Supplied passage
============
# New rules/Laws for drivers in France



## eurajohn (May 9, 2005)

As from July 1st 2018 the speed limit for any road without a central reservation will be reduced to 80Kph, 

Penalties for drink driving and driving with drugs in your system are also being stiffened up, any driver that is stopped and has their vehicle confiscated due to excess alcohol in the blood for the second time, will only be able to get their car back if they take a medical test, and if their car is then fitted with a breathalyser device that prevents it from starting if the driver has too much alcohol in their system.

Similarly, anyone who is found to be driving while drugged or who has more than 0.8 grams of alcohol in their blood will see their car “immediately” impounded for seven days.

Also targeted drivers using mobile phones police will be allowed to confiscate driving licences “on the spot” if they see a driver using a phone and committing a driving offence while doing so.

Along with that the testing regime (Controle Technique) will be changed currently not required for the first 4 years and then every 2 years, will change to after 6 years of age every year, the amount of checks will also be increased and new testers will have to have a specific qualification.

So if coming to France after July 1st remember the new speed limit will be 80Kph, unless otherwise signaled.

.


----------



## nicholsong (May 26, 2009)

Salomon(Sarah) initially posted that 80kph was with immediate effect, which I queried, because I had read a link which also said 1st July. She has since spoken with several French friends and their seems to be mixed opinions amongst them as to whether it is immediate or July. 

On balance the info being put out seems to favour July. Anyway it will not affect us before then.

Geoff


----------



## neilmac (Dec 31, 2008)

1st July according to this France set to lower speed limits but lots of 80 signs about already...


----------



## Penquin (Oct 15, 2007)

Deep joy..... 80kph on "normal" roads will increase driving times markedly.....

I often drive from home (South of Bergerac) to St Malo using the RN roads as the journey time is only 20 minutes longer than usng the peage...... plus the advantage is no 38€ charges for using autoroutes and I only use /2 tank of diesel c/w a full tank on the autoroute - the autoroute is further and of course faster speed (130 c/w 110 on dual carriageways and now 80kph on normal roads.....)

I reckon about half of the 650km journey is NOT on dual carriageway so my journey time will be about 1 hour longer - hence the autoroute may become more sensible at leas in part........

Not happy about such a blanket restriction but there is of course nothing that can be done except obey it as there are numerous speed cameras both fixed and mobile.

As reads the CT I am not sure that is accurate as they have JUST changed the rules so our MH now only needs to be checked every 2 years not every year...... that change came in last summer.


----------



## eurajohn (May 9, 2005)

Penquin said:


> As reads the CT I am not sure that is accurate as they have JUST changed the rules so our MH now only needs to be checked every 2 years not every year...... that change came in last summer.


Dave, I got all that info from the Orange France site a few days ago, they did post a link to the gouv site for reference but I didn't bother to look and can't find the link now.

The change to which you refer is on the classification of over 3500Kg. camping cars being treated the same as voitures for the CT.
This new directive is quite clear that no C.T. is necessary until the end of 4 years then the next at 6 years, subsequently required yearly, not sure but I think you'll miss the 6 monthly smoke test that over 3500Kgs are required to undergo.

Forgot to mention previously motorcycles are still exempt from tests.

.


----------



## eurajohn (May 9, 2005)
============
Provided material
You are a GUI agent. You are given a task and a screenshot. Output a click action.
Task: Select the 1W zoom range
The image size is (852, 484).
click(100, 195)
============
Directions
[A] In the French driving rules thread, how long will a car be impounded if its driver is found driving drugged or with more than 0.8 grams of alcohol in the blood?
[B] Copy from the French driving rules thread the part that opens with the words containing "Also targeted drivers" and closes with "unless otherwise signaled.".
The lines have nothing to do with the French driving rules thread.

Solutions to the exercise
[A] Seven days.

[B]
Also targeted drivers using mobile phones police will be allowed to confiscate driving licences “on the spot” if they see a driver using a phone and committing a driving offence while doing so.

Along with that the testing regime (Controle Technique) will be changed currently not required for the first 4 years and then every 2 years, will change to after 6 years of age every year, the amount of checks will also be increased and new testers will have to have a specific qualification.

So if coming to France after July 1st remember the new speed limit will be 80Kph, unless otherwise signaled.